◆ **WHAT YOU NEED TO DO**
Print, exactly as they stand, the lines below from the one that has "You are a GUI" to the one that has "Follow the Заказать брошюру link", inclusive, leaving out the pictures.

◆ **EXERCISE DATA**
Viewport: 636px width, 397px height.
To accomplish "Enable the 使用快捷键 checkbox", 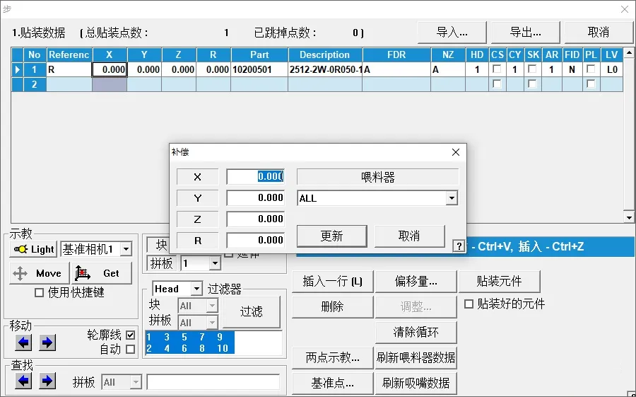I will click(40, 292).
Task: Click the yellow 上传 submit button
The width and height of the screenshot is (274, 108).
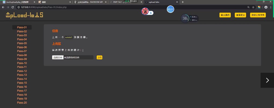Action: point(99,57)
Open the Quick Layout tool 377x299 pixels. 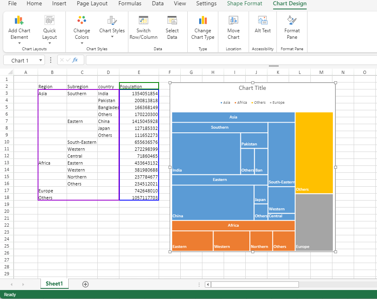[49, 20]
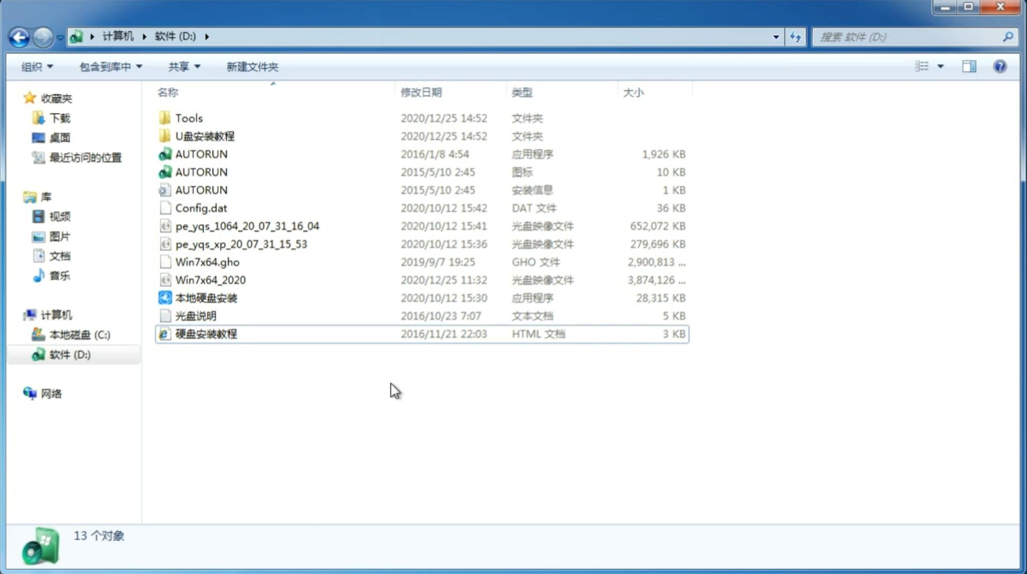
==
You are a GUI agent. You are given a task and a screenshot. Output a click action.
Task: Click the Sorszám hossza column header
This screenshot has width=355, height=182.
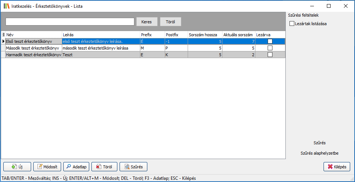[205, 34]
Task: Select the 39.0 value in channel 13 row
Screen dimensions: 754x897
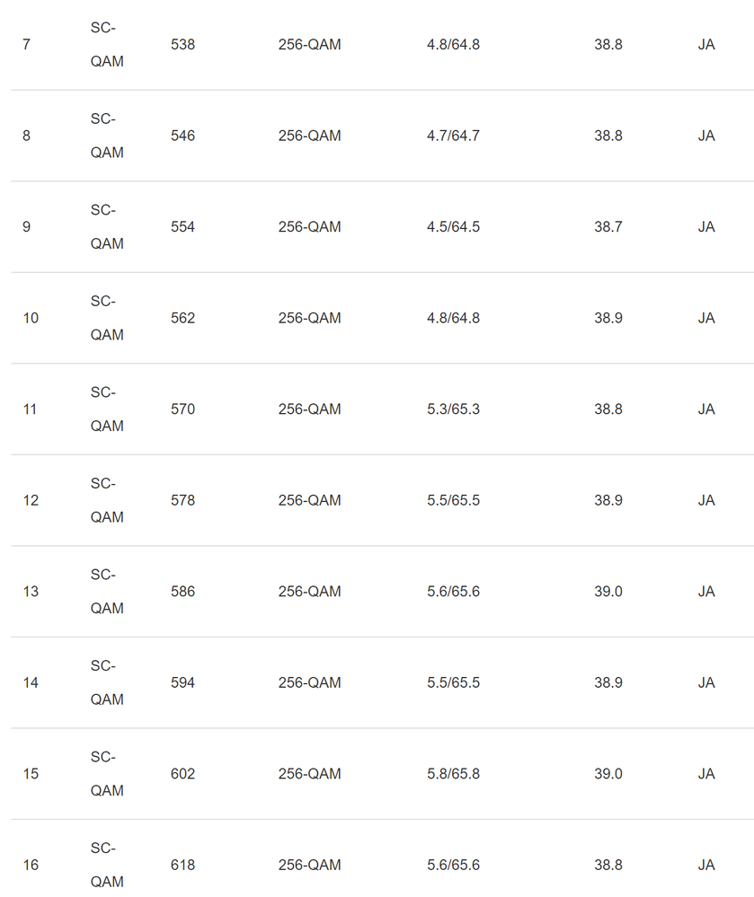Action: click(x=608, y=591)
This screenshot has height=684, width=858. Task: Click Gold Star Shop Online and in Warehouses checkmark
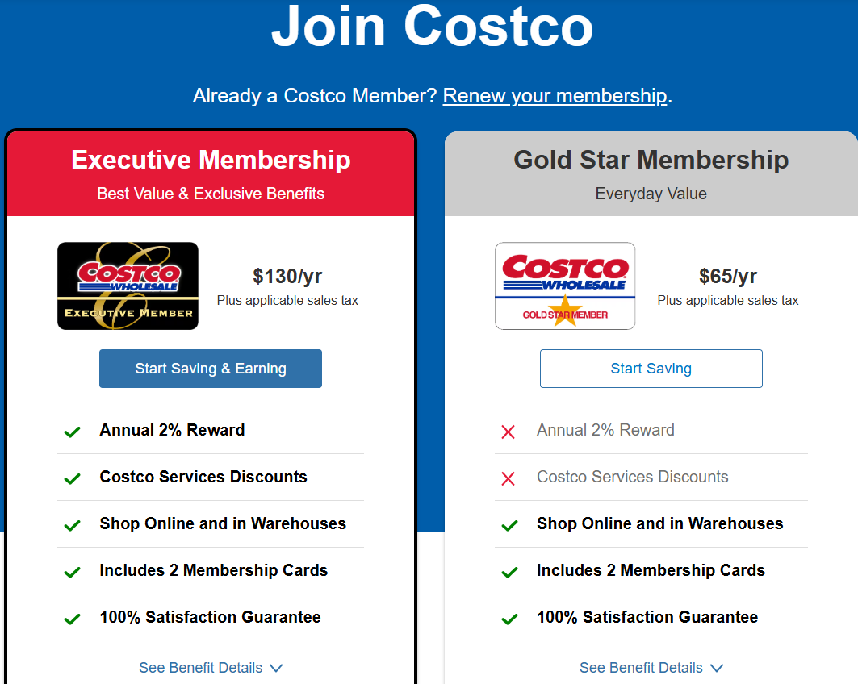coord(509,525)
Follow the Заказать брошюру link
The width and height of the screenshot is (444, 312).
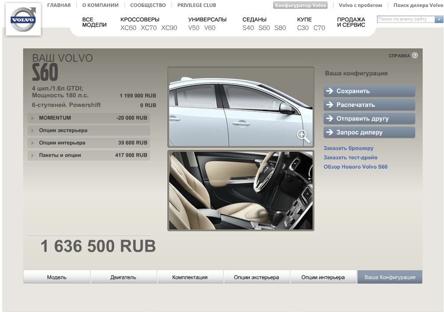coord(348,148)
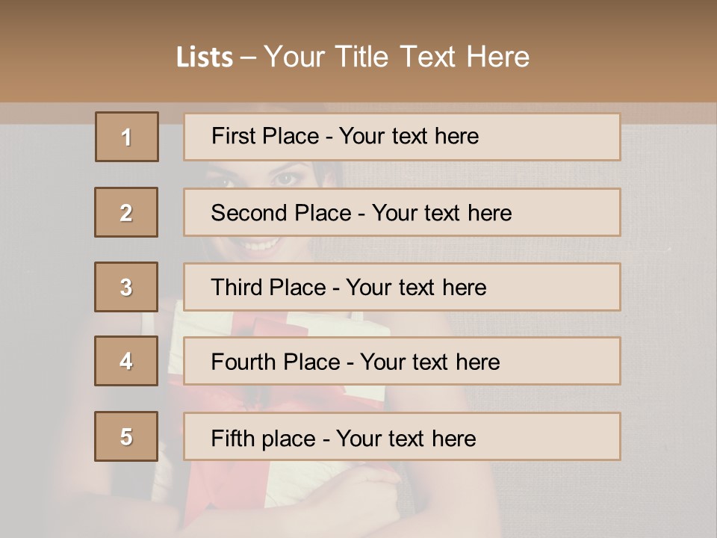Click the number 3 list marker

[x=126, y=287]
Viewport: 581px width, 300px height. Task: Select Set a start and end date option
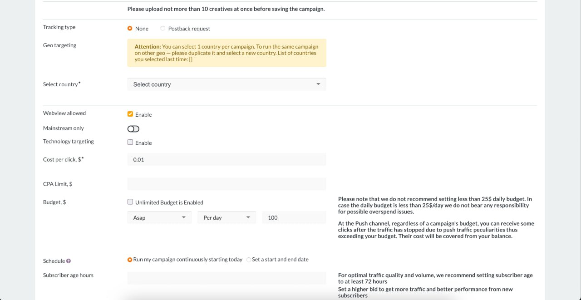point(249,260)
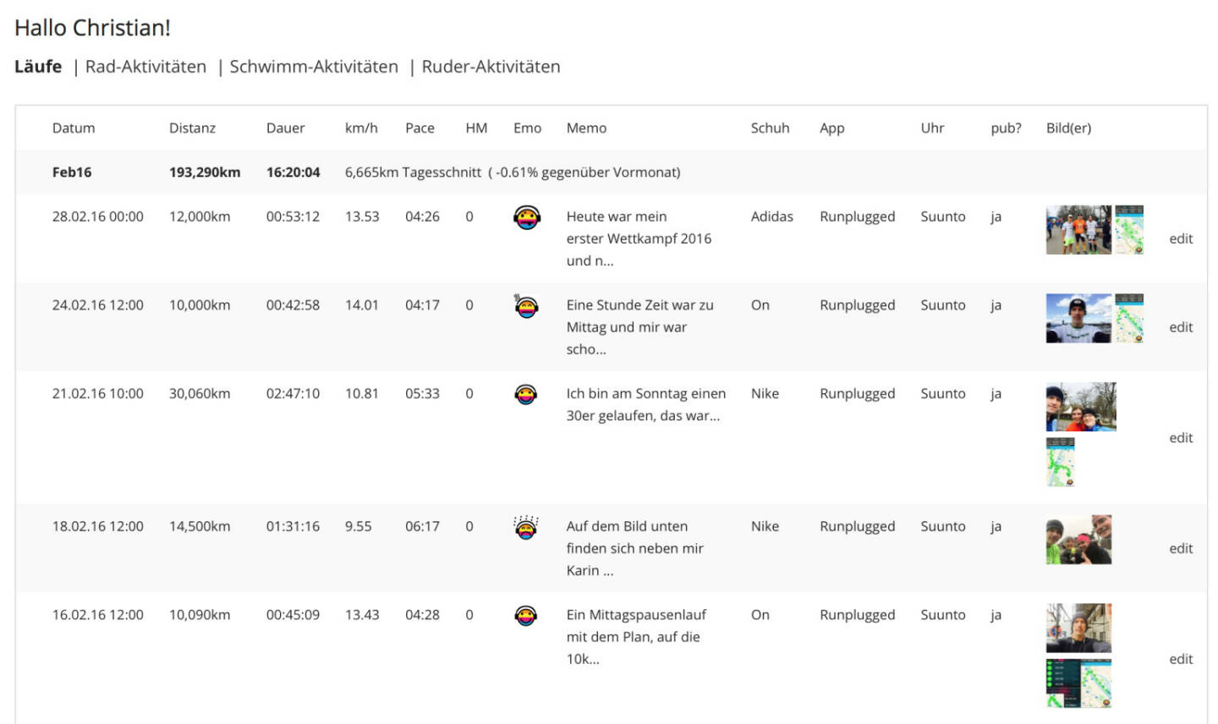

◆ **RESPONSE TO THIS TASK**
You are a GUI agent. You are given a task and a screenshot. Output a click action.
Task: Click the Sorszám hossza column header
This screenshot has width=355, height=182.
[205, 34]
Task: Select the 39.0 value in channel 13 row
Screen dimensions: 754x897
Action: click(x=608, y=591)
This screenshot has height=684, width=858. Task: Click Gold Star Shop Online and in Warehouses checkmark
coord(509,525)
Follow the Заказать брошюру link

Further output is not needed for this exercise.